Day 4-5 we took the train into Shenzhen, our first time back in the Mainland for 6 years. Loads has changed there…mainly, it looks a lot nicer and less seedy than when I lived there. We had an interesting time trying to speak Chinese to the hotel receptionist and had lots of people attempt to help us although none of them could actually speak English! Next day we met up with my old contact teacher Lu Haibo and saw the school and building where I spent my year there. We had lunch with him at one of my favourite restaurants, a Sichuanese. He helped us book our overnight sleeper bus to Yangshuo and we left that night.
Days 6-7 We got into Yangshuo really early in the morning and thanks to the National Day Chinese Holiday, everyone else was already there and we spent a good chunk of the morning looking for a hostel. Eventually got that sorted and walked around the town which has also changed loads since we were there last. We did manage to find the restaurant where we met and it is still in business. The town has almost doubled in size and didn’t have that same relaxed backpacker vibe that we experienced last time but it might be different now that the holidays are over and the Chinese people have gone back home now! The second day we rented bicycles and cycled through the mad traffic (LJ had a great video of it…somehow he wasn’t run over in the filming process…I have no idea how he survived it though!) out of town to Moon Hill where we first set eyes upon each other. Had an amazing cycle ride through the small towns and karst peaks. We weren’t exactly sure how to get back to the city centre but luckily were adopted by a group of Chinese cyclists who adopted us and guided us across the river with our bikes and back to the city.
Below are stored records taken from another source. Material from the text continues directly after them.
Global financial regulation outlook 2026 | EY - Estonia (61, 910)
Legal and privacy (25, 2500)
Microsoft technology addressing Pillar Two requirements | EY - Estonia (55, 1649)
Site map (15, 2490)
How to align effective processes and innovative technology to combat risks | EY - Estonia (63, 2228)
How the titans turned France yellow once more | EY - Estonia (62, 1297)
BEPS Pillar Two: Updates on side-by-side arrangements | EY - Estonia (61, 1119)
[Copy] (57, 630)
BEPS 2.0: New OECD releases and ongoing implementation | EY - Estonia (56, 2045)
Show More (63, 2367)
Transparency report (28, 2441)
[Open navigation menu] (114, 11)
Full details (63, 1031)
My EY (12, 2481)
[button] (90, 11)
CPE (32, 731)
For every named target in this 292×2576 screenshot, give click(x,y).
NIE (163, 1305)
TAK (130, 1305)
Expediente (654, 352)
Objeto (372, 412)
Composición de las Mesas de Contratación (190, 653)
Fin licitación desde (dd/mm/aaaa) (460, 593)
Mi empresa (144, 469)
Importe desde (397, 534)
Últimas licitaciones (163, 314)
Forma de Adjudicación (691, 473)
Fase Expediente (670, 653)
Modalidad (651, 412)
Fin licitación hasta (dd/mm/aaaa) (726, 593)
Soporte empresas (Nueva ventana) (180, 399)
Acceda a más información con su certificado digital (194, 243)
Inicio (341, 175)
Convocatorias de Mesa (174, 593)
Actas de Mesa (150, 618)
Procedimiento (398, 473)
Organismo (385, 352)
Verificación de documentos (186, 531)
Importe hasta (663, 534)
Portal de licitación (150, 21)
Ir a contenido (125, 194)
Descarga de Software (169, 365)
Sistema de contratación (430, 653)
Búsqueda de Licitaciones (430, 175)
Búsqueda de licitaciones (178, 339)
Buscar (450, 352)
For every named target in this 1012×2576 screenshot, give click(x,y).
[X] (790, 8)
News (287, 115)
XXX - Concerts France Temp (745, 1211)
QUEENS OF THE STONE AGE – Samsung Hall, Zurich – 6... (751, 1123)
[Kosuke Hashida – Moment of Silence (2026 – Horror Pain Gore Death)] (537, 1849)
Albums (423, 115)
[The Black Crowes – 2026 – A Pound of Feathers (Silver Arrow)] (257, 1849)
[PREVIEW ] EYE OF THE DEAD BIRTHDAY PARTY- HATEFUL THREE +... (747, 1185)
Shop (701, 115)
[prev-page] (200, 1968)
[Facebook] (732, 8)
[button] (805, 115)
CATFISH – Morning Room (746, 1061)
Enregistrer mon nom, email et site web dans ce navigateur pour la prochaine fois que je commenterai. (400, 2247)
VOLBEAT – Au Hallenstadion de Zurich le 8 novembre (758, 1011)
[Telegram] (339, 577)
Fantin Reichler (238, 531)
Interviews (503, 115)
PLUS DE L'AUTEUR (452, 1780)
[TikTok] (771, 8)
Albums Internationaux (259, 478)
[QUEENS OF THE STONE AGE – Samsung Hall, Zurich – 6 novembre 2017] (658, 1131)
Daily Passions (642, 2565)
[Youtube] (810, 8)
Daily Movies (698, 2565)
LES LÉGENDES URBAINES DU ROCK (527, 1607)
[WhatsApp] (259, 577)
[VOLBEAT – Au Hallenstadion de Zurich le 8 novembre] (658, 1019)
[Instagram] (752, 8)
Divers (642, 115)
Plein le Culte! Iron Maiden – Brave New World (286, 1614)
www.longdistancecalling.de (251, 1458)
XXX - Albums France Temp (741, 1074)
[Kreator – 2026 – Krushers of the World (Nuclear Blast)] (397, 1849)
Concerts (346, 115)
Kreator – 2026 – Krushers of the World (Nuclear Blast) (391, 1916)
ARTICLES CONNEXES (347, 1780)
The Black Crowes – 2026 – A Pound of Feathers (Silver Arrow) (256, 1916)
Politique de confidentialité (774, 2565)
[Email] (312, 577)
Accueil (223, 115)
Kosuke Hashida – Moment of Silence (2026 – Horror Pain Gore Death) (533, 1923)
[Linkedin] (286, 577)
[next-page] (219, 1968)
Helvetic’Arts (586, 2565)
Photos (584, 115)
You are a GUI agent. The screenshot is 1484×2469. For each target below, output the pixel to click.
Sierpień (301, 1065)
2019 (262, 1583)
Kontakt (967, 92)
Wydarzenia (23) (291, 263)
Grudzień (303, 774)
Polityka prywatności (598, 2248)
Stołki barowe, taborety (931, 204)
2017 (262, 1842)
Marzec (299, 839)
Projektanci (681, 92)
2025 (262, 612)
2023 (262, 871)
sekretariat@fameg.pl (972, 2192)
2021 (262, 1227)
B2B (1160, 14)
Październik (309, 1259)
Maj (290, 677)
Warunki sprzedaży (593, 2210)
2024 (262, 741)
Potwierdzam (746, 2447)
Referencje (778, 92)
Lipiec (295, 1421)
Days 8-9 Left the next day for the Devil’s Backbone Rice Terraces north of Yangshuo and Guilin where we stayed in a minority cafe/inn which was an amazing old traditional wooden house that resembled a barn. We hiked around the stunning scenery for the next 2 days. One of the days we were walking through one of the little villages and were asked by one of the minority ladies if we wanted “lunchie lunchie.” We were pretty hungry so we went for it and are we glad we did! She took us to one of their homes and they proceeded to cook up a feast of 7 different dishes of locally produced food. Definitely a highlight of the trip so far!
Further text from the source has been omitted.